Pick out every row below that contains the word "logo", and copy each such row. Treat uppercase and lowercase as distinct when matching.
— BEGIN Data for the task —
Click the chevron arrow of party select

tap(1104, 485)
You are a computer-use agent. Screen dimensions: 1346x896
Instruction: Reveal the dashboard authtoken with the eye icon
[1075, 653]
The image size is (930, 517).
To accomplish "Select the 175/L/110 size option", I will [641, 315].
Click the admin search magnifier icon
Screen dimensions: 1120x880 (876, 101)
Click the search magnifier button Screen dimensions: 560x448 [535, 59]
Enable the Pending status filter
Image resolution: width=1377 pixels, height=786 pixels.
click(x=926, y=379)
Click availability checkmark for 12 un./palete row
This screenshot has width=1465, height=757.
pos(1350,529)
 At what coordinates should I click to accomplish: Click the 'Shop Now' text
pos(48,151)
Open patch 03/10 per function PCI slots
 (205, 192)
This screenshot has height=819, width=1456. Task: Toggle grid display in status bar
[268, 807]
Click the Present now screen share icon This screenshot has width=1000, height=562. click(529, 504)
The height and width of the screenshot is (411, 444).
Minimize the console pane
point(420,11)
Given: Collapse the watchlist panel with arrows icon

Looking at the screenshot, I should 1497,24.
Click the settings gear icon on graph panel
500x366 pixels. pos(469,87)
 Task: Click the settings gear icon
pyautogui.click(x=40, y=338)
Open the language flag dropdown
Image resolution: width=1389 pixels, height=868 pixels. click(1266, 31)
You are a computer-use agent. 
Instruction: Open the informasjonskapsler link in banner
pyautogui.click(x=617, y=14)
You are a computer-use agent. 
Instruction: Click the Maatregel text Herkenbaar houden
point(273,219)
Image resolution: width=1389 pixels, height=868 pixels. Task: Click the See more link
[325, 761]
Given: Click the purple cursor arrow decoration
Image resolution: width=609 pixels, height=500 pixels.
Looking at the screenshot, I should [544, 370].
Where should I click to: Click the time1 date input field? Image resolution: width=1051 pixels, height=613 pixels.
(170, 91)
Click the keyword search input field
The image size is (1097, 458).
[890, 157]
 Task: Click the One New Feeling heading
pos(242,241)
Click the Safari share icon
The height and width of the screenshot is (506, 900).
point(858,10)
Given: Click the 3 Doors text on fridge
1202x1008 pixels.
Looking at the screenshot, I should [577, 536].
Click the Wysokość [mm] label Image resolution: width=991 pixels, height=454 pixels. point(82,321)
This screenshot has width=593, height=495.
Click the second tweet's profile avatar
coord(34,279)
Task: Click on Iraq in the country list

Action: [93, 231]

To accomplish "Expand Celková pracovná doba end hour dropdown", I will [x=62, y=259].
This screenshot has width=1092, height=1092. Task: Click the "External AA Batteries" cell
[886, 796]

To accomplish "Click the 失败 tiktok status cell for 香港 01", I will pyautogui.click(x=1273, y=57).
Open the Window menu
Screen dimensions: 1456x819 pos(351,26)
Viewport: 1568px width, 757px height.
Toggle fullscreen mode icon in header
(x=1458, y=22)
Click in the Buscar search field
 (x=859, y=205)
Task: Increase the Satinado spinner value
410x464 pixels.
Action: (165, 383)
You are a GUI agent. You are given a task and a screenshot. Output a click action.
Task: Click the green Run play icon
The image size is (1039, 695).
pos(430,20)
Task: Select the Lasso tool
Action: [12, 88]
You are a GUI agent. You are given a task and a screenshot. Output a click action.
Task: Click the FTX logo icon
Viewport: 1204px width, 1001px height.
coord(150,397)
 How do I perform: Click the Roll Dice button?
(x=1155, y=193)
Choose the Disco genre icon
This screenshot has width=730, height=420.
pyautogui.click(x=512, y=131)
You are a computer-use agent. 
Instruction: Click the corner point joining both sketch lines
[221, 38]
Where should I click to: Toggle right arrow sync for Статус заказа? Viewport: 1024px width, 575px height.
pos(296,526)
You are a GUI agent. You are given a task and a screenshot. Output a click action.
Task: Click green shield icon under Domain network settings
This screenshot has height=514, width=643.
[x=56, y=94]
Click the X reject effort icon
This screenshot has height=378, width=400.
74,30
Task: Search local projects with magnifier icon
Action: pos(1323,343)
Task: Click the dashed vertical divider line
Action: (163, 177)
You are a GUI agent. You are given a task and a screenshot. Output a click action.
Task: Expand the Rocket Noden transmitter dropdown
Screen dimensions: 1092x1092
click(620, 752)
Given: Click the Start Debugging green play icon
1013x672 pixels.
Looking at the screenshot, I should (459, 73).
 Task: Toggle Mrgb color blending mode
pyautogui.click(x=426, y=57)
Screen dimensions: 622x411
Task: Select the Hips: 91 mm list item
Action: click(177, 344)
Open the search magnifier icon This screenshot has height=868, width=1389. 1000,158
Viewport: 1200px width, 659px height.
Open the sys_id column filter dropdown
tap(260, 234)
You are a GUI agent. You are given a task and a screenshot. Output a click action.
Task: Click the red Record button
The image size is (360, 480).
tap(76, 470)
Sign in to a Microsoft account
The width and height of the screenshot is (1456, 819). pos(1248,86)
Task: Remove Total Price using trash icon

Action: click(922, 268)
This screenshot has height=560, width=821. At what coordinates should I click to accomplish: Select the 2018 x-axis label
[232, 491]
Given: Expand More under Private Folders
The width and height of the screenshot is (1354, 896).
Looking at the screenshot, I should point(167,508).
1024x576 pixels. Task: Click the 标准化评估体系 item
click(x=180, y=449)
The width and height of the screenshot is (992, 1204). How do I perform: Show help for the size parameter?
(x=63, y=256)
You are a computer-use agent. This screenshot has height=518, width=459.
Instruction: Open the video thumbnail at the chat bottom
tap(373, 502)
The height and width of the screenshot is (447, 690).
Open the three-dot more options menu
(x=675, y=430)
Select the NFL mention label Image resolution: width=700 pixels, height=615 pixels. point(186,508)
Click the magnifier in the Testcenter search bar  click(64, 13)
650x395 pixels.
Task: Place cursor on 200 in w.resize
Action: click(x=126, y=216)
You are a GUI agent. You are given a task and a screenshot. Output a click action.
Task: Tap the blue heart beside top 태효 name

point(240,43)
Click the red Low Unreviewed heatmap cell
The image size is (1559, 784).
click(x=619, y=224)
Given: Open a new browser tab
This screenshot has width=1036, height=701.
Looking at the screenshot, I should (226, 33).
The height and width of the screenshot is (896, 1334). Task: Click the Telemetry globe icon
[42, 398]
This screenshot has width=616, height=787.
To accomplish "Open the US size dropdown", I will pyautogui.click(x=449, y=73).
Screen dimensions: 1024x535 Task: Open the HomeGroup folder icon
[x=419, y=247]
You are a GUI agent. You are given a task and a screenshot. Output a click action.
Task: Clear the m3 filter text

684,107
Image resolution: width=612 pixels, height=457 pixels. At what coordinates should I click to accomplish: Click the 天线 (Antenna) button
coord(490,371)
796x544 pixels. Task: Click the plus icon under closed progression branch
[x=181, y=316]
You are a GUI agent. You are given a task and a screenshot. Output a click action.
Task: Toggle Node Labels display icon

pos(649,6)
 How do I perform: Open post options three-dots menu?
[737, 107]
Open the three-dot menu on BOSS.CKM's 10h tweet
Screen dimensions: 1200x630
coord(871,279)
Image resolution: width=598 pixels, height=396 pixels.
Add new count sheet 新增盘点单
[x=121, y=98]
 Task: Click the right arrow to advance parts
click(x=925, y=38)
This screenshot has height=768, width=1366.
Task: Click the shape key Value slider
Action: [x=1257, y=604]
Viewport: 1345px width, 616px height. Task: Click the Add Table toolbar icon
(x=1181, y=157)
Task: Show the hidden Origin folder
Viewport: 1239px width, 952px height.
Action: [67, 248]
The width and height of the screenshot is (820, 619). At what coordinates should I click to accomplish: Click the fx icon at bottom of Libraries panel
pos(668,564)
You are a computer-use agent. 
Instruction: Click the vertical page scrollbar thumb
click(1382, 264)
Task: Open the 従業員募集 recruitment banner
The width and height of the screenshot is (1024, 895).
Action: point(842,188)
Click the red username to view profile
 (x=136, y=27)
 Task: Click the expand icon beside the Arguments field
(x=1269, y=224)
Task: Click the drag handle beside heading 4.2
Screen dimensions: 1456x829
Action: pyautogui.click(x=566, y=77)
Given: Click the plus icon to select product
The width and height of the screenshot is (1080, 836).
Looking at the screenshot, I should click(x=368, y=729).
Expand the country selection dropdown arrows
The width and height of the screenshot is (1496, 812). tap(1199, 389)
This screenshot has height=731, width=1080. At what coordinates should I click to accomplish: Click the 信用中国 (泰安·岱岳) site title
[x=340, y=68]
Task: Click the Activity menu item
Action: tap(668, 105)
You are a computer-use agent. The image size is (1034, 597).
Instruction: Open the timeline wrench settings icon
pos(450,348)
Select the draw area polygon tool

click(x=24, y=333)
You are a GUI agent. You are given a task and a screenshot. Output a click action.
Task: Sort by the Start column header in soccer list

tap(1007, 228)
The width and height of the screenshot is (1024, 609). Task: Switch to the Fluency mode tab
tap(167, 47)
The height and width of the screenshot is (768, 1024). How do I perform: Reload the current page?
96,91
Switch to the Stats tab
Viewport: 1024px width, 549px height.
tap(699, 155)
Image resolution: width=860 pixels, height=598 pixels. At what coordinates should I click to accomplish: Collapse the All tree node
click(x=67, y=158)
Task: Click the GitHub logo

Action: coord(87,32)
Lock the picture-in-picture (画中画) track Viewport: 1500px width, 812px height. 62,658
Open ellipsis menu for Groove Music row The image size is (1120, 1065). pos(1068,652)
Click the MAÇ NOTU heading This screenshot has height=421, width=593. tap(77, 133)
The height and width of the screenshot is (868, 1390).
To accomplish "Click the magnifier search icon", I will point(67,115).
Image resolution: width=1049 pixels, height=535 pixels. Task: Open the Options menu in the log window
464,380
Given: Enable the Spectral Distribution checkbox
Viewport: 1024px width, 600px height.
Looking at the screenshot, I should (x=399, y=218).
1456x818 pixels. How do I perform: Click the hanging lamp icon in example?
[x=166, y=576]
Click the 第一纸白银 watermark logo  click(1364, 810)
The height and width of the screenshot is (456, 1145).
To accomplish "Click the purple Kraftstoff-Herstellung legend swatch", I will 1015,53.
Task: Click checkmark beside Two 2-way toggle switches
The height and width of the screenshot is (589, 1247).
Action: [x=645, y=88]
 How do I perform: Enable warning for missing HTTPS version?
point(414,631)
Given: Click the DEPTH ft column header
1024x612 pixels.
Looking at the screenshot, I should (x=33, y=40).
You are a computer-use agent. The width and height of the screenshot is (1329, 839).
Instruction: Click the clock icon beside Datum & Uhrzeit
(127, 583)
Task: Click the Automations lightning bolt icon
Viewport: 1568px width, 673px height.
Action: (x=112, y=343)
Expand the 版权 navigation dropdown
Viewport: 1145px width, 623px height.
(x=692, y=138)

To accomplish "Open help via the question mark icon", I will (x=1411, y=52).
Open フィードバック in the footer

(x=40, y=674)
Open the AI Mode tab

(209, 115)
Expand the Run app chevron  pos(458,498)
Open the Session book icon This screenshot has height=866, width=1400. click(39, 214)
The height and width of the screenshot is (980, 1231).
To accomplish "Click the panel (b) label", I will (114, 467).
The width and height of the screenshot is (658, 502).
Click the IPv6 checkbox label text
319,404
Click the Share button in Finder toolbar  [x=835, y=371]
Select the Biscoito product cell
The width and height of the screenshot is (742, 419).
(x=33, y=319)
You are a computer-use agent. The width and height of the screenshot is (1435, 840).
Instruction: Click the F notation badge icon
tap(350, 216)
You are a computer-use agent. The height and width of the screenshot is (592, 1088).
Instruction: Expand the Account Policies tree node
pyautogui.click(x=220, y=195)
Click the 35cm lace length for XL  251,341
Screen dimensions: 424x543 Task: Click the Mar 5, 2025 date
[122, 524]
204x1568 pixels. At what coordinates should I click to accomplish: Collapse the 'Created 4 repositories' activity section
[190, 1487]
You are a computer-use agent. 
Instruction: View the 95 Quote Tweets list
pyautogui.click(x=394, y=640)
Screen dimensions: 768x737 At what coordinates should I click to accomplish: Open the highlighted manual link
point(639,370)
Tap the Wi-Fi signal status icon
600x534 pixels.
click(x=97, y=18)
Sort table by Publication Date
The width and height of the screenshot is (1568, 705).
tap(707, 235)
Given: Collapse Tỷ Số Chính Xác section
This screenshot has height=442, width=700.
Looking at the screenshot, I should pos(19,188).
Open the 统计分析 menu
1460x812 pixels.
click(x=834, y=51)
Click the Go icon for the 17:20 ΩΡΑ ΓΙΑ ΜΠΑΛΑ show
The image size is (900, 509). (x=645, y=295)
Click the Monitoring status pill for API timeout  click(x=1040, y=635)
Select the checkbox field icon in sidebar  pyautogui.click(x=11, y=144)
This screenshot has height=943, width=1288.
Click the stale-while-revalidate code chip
— END Data for the task —
Task result:
Task: Click the FTX logo icon
Task: Click the GitHub logo
Click the 第一纸白银 watermark logo  click(1364, 810)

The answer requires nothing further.